> **WORK TO BE COMPLETED**
Could you return, copied word for word, the part of the gate driver text starting at "Layout Recommendations" and ending at "or source current."?

> **PAGE EXTRACT**
- - -
Another less obvious consideration is how the stored charge of the diode is affected by applied voltage. On every
switching transition when the HS node transitions from low to high, charge is removed from the boot capacitor to
charge the capacitance of the reverse-biased diode. This is a portion of the driver power losses and it reduces
the voltage on the HB capacitor. At higher applied voltages, the stored charge of the UCC2720x PN diode is
often less than a comparable Schottky diode.
Layout Recommendations
To improve the switching characteristics and efficiency of a design, the following layout rules should be followed.
• Locate the driver as close as possible to the MOSFETs.
• Locate the VDD and VHB (bootstrap) capacitors as close as possible to the driver.
• Pay close attention to the GND trace. Use the thermal pad of the DDA package as GND by connecting it to
the VSS pin (GND). Note: The GND trace from the driver goes directly to the source of the MOSFET but
should not be in the high current path of the MOSFET(S) drain or source current.
- - -
> **DATA PROVIDED**

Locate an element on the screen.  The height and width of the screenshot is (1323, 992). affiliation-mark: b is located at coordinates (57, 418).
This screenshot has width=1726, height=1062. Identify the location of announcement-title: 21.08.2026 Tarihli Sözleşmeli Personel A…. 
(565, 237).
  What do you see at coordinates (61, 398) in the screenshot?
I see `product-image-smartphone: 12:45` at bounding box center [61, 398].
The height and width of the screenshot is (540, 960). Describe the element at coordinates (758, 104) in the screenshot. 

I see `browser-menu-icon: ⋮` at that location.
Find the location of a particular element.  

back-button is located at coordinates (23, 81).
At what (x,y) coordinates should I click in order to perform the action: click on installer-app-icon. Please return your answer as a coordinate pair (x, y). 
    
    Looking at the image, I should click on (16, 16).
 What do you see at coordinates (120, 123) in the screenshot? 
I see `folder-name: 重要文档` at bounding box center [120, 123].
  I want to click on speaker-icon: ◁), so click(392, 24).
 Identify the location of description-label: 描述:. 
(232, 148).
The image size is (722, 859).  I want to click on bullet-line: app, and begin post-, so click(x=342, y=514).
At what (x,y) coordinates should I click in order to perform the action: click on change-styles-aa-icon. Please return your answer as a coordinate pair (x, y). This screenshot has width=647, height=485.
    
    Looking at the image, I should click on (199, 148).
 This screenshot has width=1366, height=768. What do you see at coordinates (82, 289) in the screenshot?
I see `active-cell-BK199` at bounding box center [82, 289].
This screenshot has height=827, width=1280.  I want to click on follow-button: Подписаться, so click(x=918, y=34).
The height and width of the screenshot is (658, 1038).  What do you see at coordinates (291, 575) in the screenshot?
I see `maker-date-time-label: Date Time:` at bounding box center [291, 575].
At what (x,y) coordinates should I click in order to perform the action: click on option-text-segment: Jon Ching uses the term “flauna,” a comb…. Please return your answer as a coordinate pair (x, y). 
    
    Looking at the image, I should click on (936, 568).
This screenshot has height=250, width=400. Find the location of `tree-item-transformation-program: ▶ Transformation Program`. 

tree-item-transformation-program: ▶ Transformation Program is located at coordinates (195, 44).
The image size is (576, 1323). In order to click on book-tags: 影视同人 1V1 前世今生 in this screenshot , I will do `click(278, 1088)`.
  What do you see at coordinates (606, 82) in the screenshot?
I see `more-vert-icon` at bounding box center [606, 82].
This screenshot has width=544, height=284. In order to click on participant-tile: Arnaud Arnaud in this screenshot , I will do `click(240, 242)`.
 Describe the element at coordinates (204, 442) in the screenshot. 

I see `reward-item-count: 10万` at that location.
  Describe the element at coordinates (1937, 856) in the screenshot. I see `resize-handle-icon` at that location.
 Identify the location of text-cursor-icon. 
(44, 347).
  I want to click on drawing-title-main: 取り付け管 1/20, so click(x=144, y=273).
- - -
> **EXERCISE RESULT**
Layout Recommendations
To improve the switching characteristics and efficiency of a design, the following layout rules should be followed.
• Locate the driver as close as possible to the MOSFETs.
• Locate the VDD and VHB (bootstrap) capacitors as close as possible to the driver.
• Pay close attention to the GND trace. Use the thermal pad of the DDA package as GND by connecting it to
the VSS pin (GND). Note: The GND trace from the driver goes directly to the source of the MOSFET but
should not be in the high current path of the MOSFET(S) drain or source current.